Tu survis et tu vis dans l'attente d'une chose négative, presque vomitive, qui te laissera juste le temps de sauver les
meubles, en gardant le mouron.
Un rire de commande viendra ponctuer ton silence de temps à autre, le plus souvent devant une niaiserie
télévisuelle.
Alors tu plongeras dans notre pseudo-bonheur, la
grosse cuillère en argent de nos appétences, de notre sordide
attirance pour une certaine avidité, primale et définitive.

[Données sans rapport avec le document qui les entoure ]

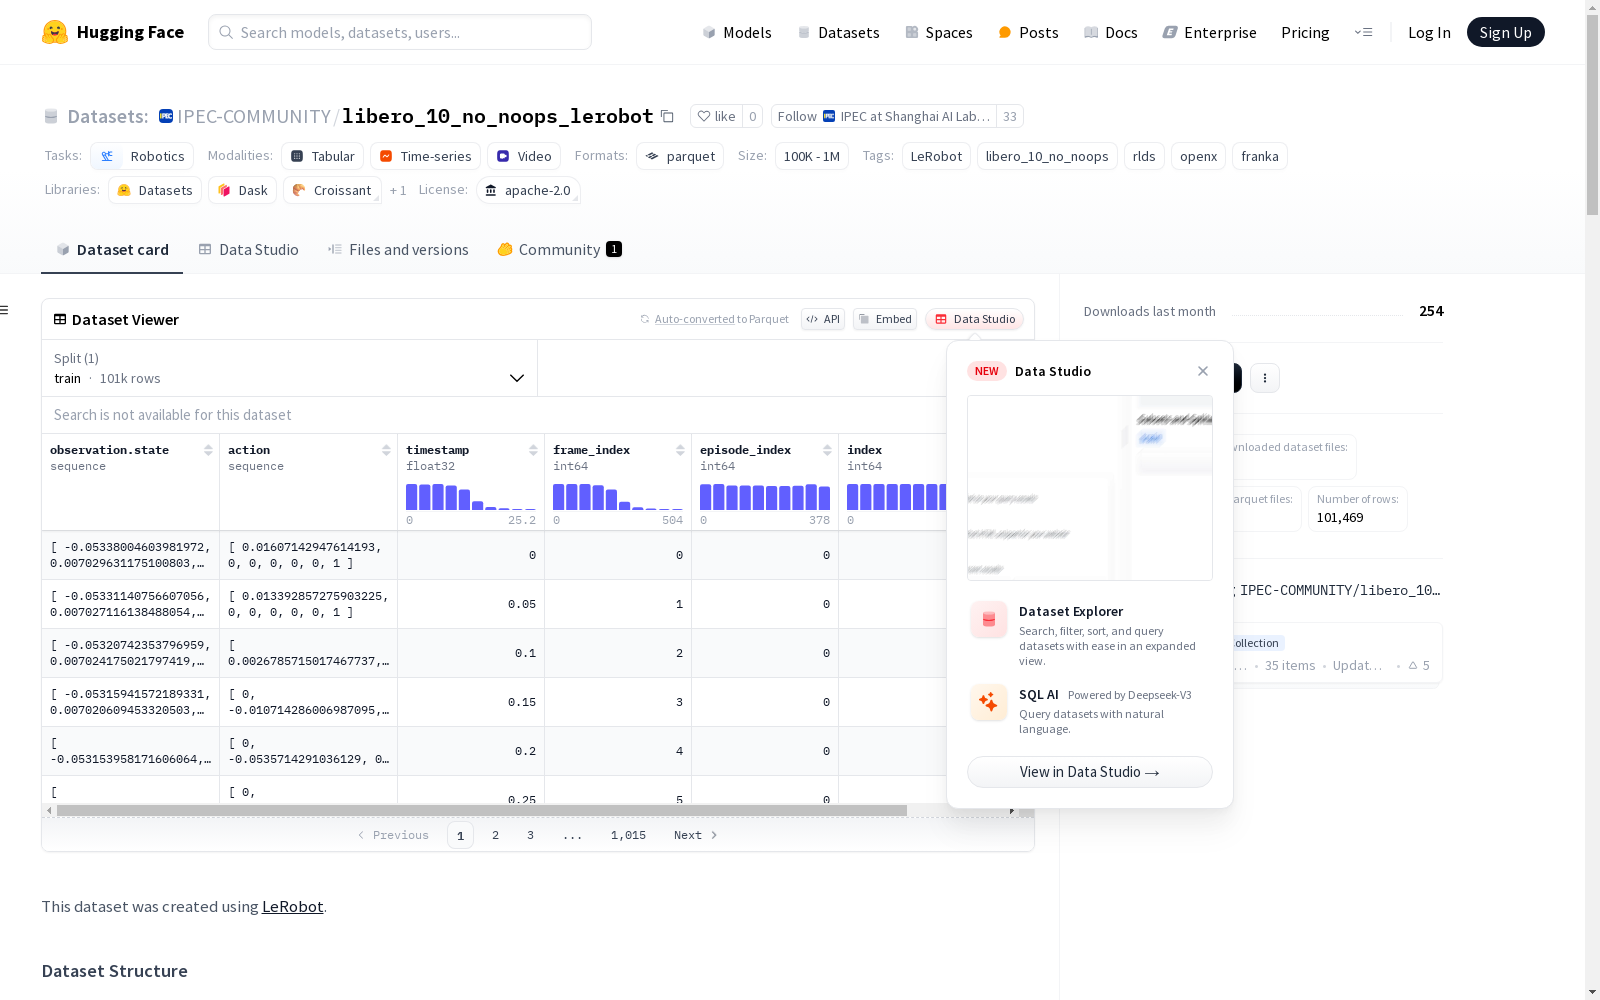
Task: Switch to Files and versions tab
Action: tap(398, 250)
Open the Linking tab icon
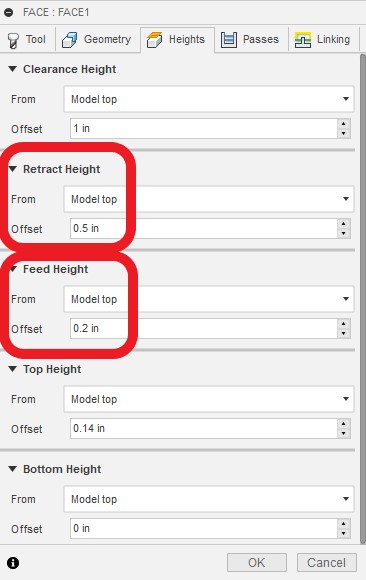The image size is (366, 580). click(303, 40)
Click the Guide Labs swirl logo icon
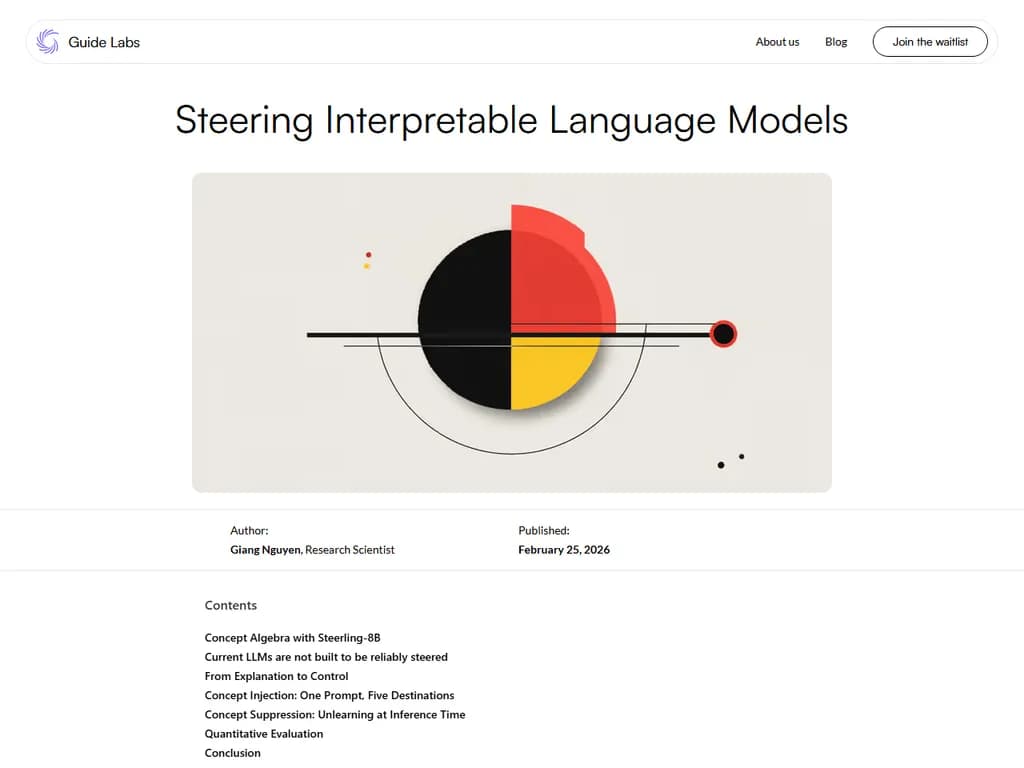1024x768 pixels. pos(47,42)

Déchéance des déchéances, ton front deviendra soucieux, tes rides se creuseront, tes années
passant te rapprocheront d'un tombeau irrésistible, celui de tes
jeunes années. Nous nous retrouverons, autour de la table, déjà
loin de la fleur de l'âge, déjà fanés, vieux et avachis.
Notre
silhouette deviendra morbide, notre regard hâve, nous serons
livides, comme nos draps froissés.
Nous aurons gagné le souffle
second, comme des Napoléon-le-Petit du second empire, décriés par
les Hugo de notre époque, nous aurons gagné la mort au loto, lui
serrerons la main dans une posture sans gloriole, sans destin, dans
une persistance chagrine, une consistance involontaire. Nous serons
gangrenés, comme étriqués, par la bêtise.
Mort ordinaire de gens
ordinaires, dans un quartier ordinaire, et pour des gens ordinaires,
voilà une gloire qu'on ne nous enlèvera que difficilement, et qui
nous auréolera de son nimbe éclaté.
Car la méchanceté, au fond,
restera comme une arête, en nous, dans la gorge des loups du soir.
Vengeance du mal sur le bien. Un accident bête parachève ce genre
d'existence. Nous serons définitivement refaits.
Nous aurons cueilli les derniers brins de thym en fleur de notre épopée familiale pernicieuse et falote.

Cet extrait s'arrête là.